- Data provided -
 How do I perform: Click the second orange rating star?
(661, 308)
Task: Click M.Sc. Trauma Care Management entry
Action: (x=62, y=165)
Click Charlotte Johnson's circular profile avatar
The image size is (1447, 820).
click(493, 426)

- Given instruction -
Rewrite the rows above as a JSON list of strings, with one string for each line and no blank lines.

- Exercise output -
[
  " How do I perform: Click the second orange rating star?",
  "(661, 308)",
  "Task: Click M.Sc. Trauma Care Management entry",
  "Action: (x=62, y=165)",
  "Click Charlotte Johnson's circular profile avatar",
  "The image size is (1447, 820).",
  "click(493, 426)"
]